Many scientists think Alzheimer’s begins with the buildup in the brain of a gooey material called amyloid that clumps together to form plaques. That material stems from a protein called amyloid precursor protein, or APP.
SORL1 controls the distribution of APP inside nerve cells of the brain. When working normally, the gene prevents APP from being degraded into a toxic byproduct called amyloid beta peptide. When SORL1 is deficient, it allows more of the bad amyloid beta peptide to accumulate, fostering amyloid plaques.
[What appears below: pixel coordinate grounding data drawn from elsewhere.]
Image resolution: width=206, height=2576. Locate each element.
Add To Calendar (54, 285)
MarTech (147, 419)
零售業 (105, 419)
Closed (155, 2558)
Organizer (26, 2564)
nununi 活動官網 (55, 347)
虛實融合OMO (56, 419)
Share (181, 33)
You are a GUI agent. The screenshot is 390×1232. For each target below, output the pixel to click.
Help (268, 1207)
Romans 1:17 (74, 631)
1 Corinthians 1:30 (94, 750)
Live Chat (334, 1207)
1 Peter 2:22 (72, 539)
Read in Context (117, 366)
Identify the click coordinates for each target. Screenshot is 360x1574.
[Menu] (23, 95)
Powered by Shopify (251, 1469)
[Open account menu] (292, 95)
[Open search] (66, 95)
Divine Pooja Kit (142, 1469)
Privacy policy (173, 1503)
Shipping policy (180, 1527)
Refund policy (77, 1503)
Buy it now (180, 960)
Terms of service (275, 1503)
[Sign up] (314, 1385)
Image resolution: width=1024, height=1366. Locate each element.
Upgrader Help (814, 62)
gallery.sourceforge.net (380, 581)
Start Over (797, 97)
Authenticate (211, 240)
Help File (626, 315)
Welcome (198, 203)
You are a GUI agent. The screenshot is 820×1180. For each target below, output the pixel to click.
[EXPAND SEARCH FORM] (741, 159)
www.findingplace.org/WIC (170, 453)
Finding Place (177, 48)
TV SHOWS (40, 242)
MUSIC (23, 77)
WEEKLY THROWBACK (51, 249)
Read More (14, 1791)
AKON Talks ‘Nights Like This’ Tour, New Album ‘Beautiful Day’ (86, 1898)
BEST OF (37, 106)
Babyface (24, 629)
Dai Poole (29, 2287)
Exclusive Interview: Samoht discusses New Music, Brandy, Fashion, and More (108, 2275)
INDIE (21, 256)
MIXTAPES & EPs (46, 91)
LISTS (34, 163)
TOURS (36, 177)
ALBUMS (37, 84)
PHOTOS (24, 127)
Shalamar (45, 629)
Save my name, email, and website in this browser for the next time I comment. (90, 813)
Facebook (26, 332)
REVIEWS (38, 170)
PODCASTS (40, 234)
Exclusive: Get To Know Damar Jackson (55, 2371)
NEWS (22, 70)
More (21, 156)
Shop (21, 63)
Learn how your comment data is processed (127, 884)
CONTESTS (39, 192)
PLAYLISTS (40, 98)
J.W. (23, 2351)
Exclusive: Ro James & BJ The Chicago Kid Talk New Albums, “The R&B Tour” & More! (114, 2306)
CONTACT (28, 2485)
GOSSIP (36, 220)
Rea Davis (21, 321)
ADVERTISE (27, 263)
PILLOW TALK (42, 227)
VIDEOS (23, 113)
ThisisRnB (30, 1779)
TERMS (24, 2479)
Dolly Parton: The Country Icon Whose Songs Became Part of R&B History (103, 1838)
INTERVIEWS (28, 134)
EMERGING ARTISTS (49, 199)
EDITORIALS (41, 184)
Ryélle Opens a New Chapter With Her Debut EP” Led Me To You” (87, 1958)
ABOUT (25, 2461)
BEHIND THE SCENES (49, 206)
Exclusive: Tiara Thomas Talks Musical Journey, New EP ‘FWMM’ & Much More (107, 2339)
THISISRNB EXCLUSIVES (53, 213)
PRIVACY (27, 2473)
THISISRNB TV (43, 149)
Alzheimer’s is a complex disease that gradually destroys a person’s memory and ability to learn, reason, make judgments, communicate and carry out daily activities. Scientists have struggled to understand the biology of the disease and its genetic and environmental causes.
‘PIECE OF THE PUZZLE’
“It’s another clue to the way in which this disease comes about, another piece of the puzzle,” Dr. Peter St. George-Hyslop, director of the Center for Research in Neurodegenerative Diseases at the University of Toronto and one of the key researchers, said in a telephone interview.
“Every time you get a piece of the puzzle and you can relate it to something else in the puzzle, you’re that much closer to knowing what the picture on the puzzle is,” he added.
St. George-Hyslop said it is premature to say what percentage of cases of late-onset Alzheimer’s disease can be attributed to SORL1. ApoE4, which also may be involved in the production of amyloid plaques, has been linked to about 20 percent of late-onset Alzheimer’s cases.
“This appears to be the fifth Alzheimer’s disease gene, and there are likely to be other important genetic variants that need to be identified before the entire picture is complete,” Dr. Richard Mayeux of Columbia University Medical Center in New York, also involved in the research, said in a statement.
The disease first affects parts of the brain controlling memory and thinking, but as it advances it kills cells elsewhere in the brain. Eventually, if the patient has no other serious illness, the loss of brain function will prove fatal.
Researchers from Boston University and the Mayo Clinic College of Medicine in Jacksonville, Florida, also took part in the five-year study.